» Records supplied:
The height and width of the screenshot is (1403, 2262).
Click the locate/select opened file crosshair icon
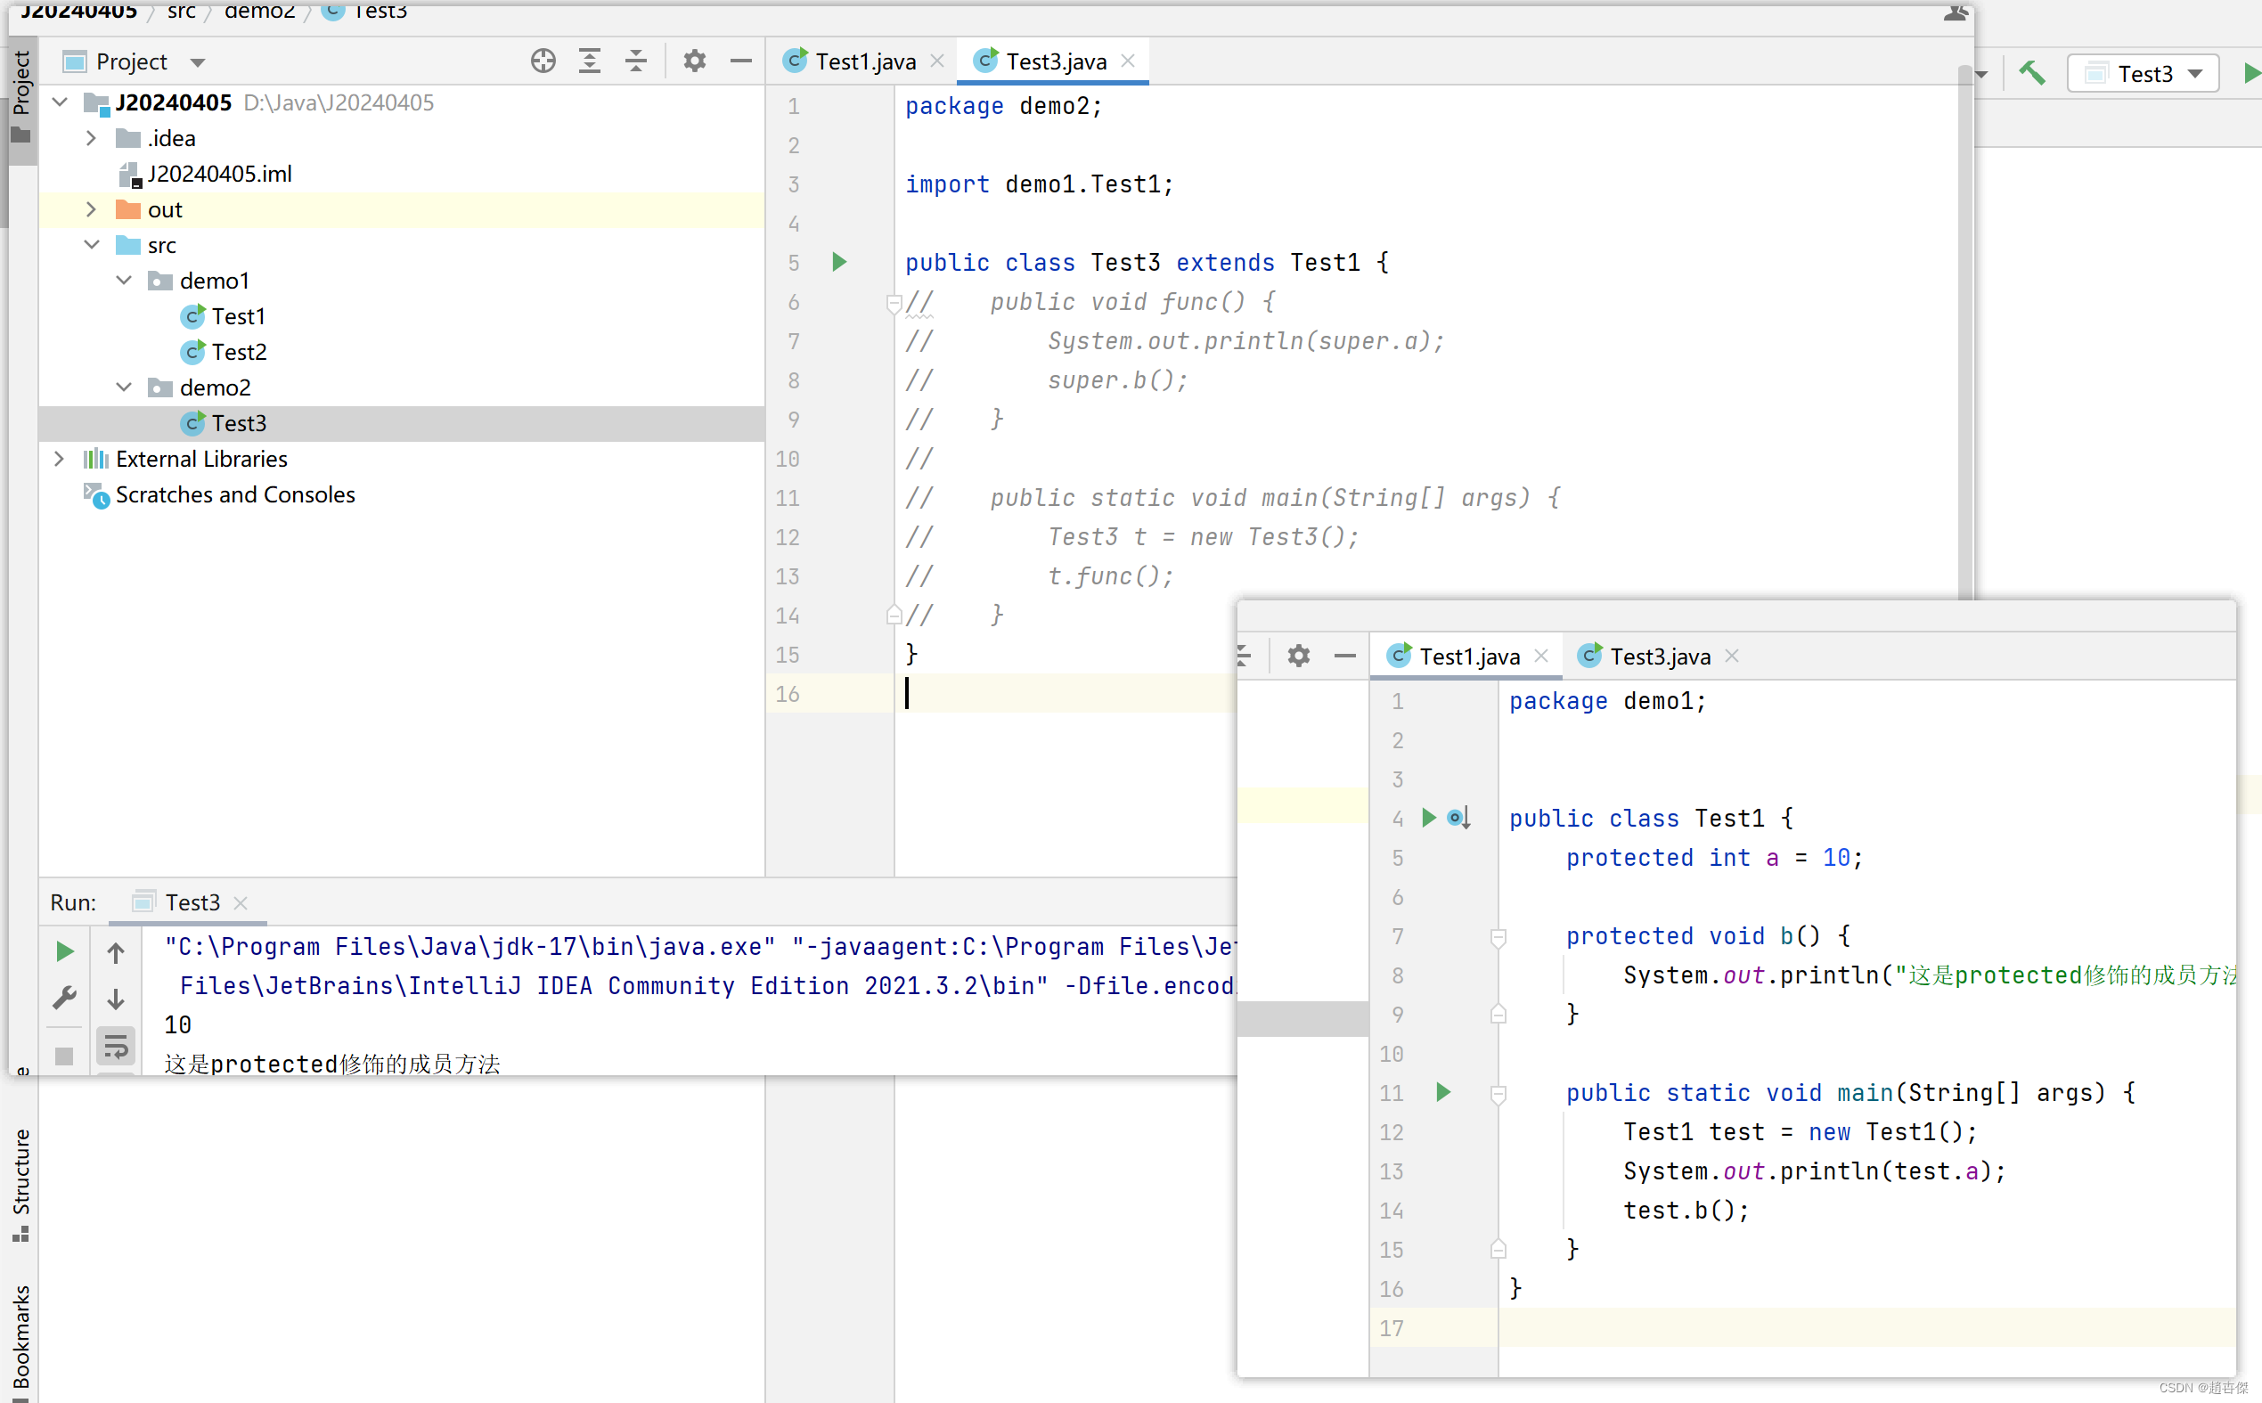pos(543,61)
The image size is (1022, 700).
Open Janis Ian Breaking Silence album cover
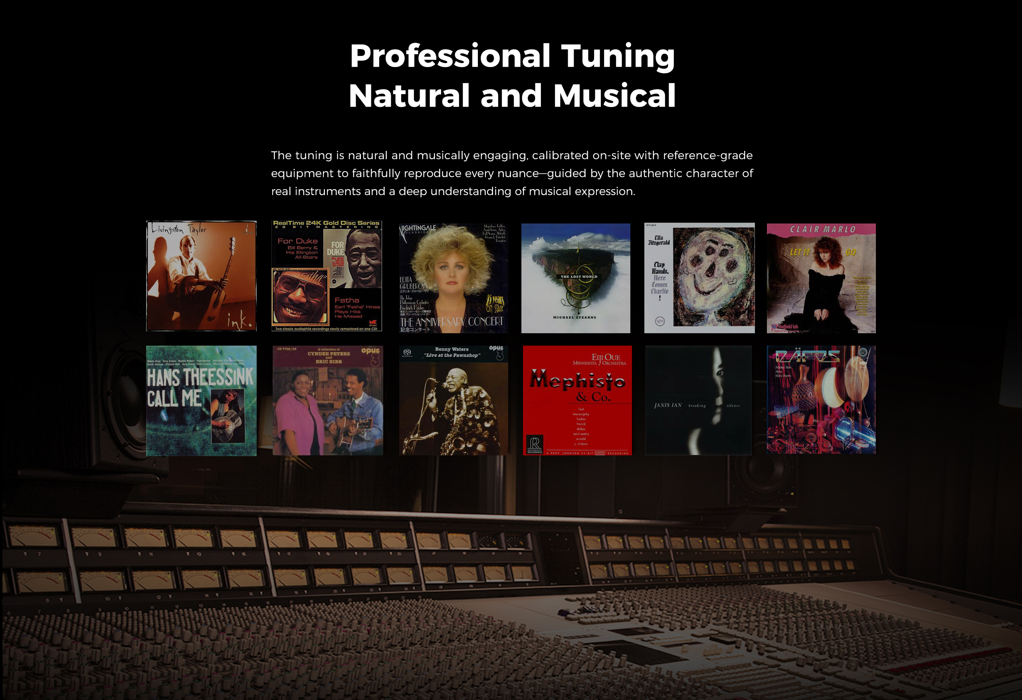698,400
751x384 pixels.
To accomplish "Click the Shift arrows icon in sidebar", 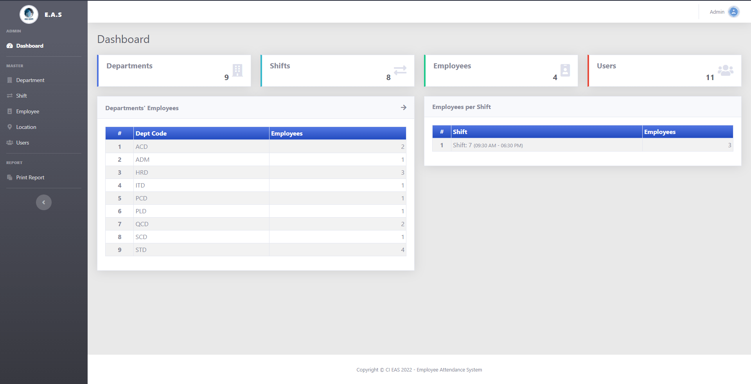I will point(9,96).
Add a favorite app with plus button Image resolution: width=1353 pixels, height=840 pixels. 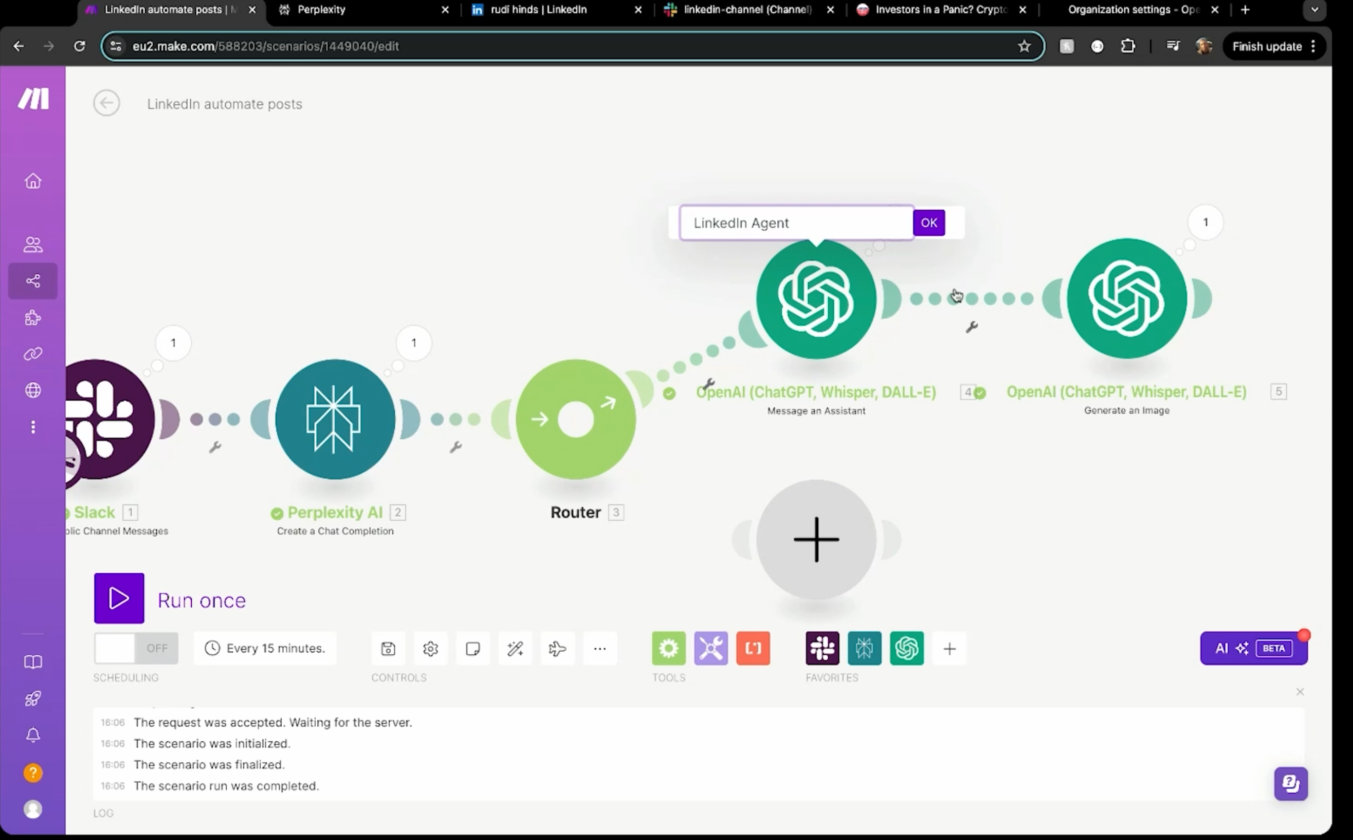click(x=950, y=648)
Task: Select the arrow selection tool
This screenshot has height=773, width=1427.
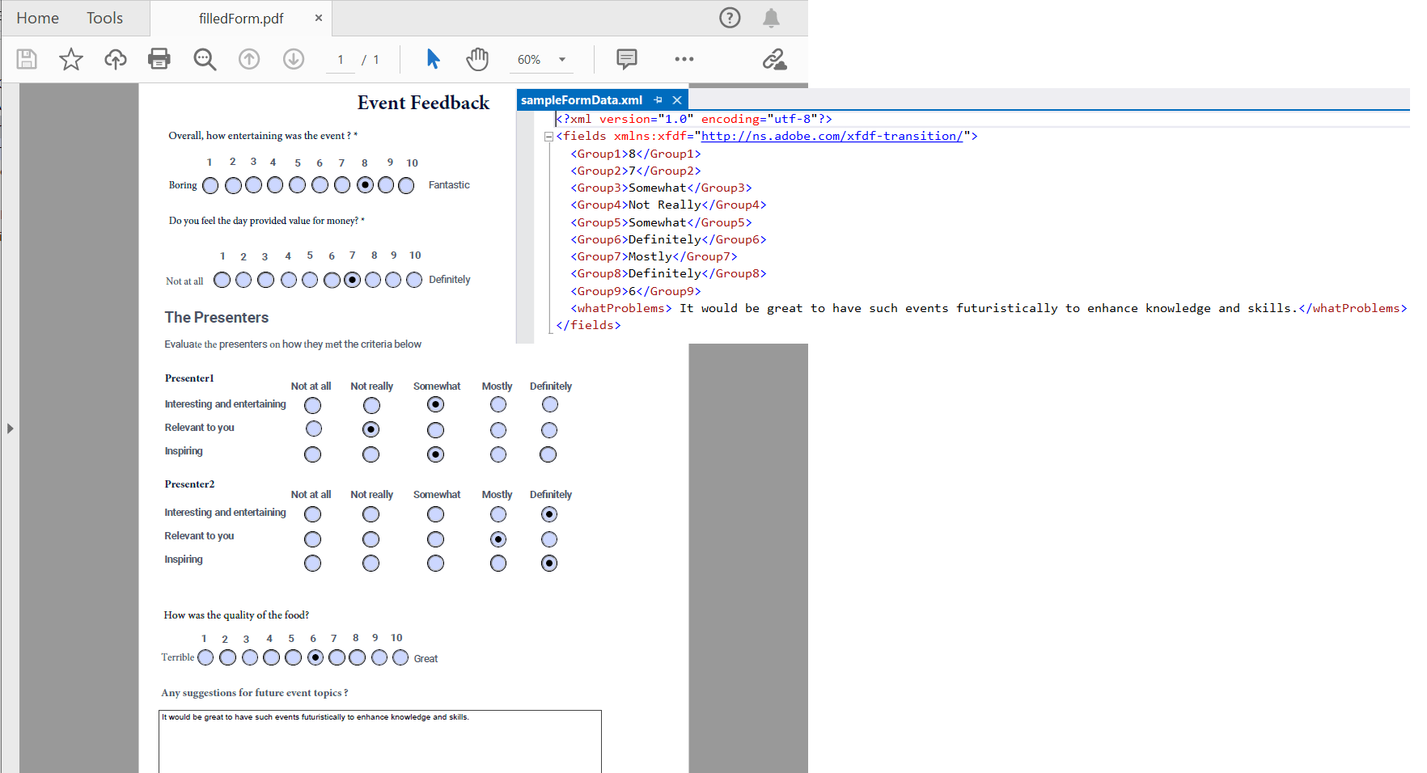Action: point(434,59)
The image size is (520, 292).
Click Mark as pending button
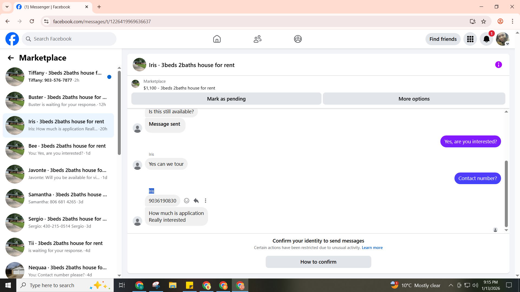[x=226, y=99]
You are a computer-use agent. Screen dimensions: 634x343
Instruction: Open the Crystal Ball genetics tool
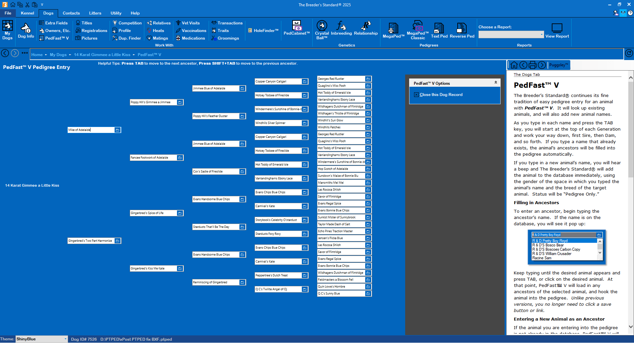click(321, 30)
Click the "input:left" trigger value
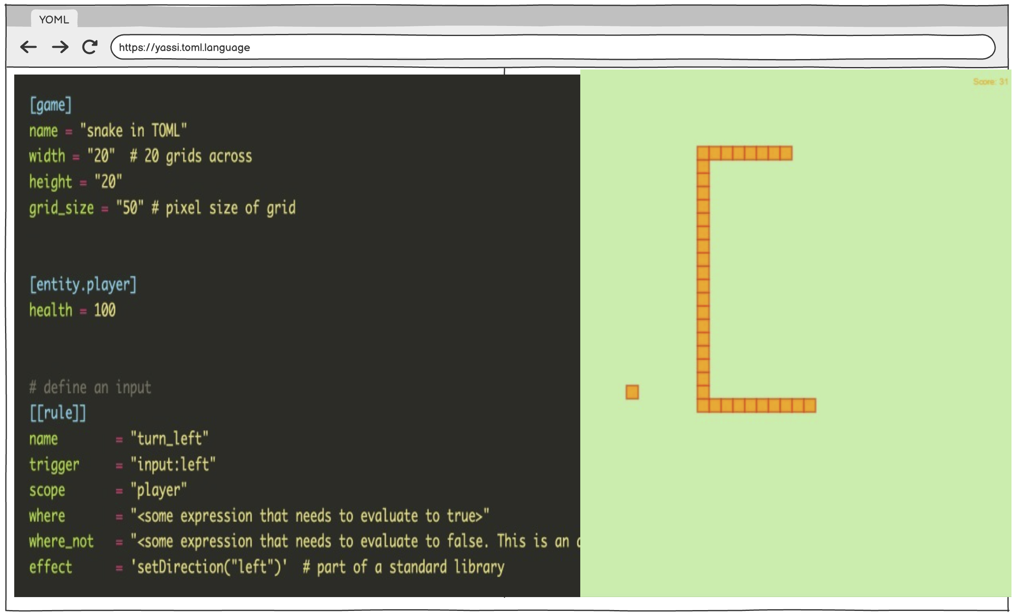The width and height of the screenshot is (1014, 613). point(173,464)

» Description of the task:
Could you tally how many lines of the material above include the word "size" and reply with only that count?

» Output below:
2